Aim of the task. Render the material from the line with "You are a computer-use" to the line with "click(x=222, y=551)", both included, as a Markdown table with the columns Row and Line, numbering each row and skipping blank lines. Leave the pictures out.

Listed entries.
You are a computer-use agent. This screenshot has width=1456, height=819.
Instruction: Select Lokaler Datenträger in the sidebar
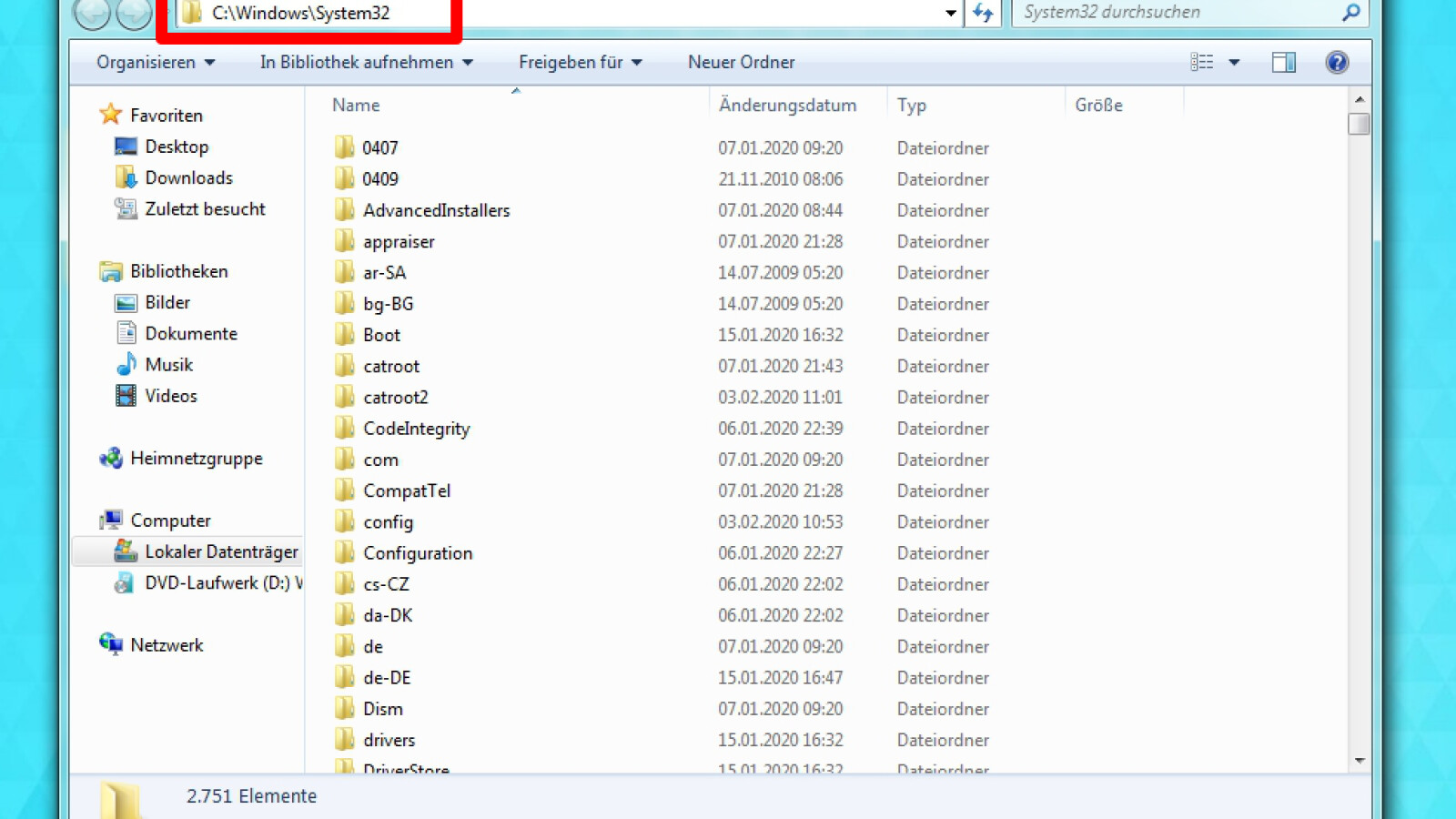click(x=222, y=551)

==

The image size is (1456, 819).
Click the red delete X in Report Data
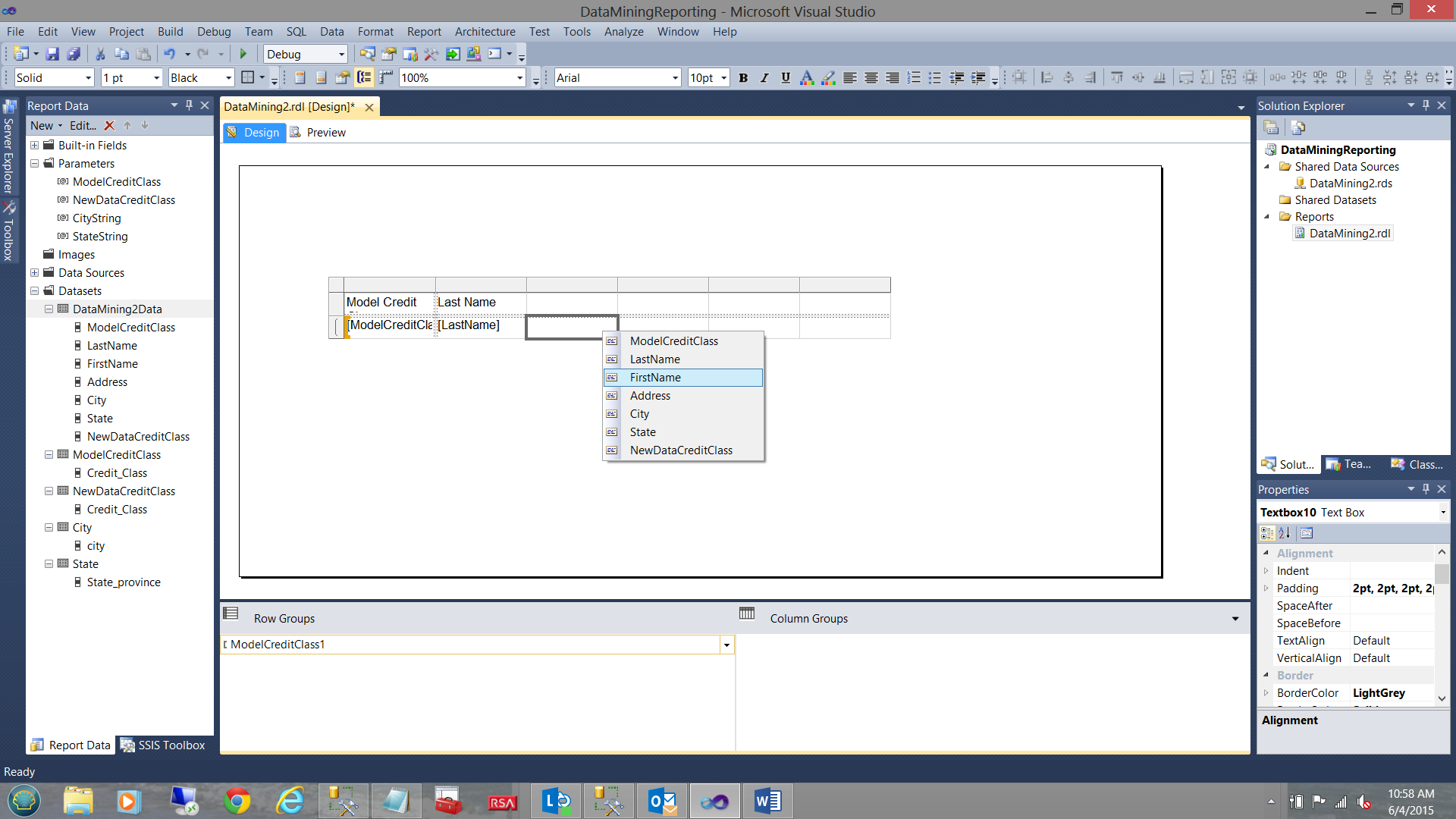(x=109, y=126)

Answer to the task.
| Row | Line |
|---|---|
| 1 | You are a computer-use agent. This screenshot has width=1456, height=819. |
| 2 | Instruction: Select Lokaler Datenträger in the sidebar |
| 3 | click(x=222, y=551) |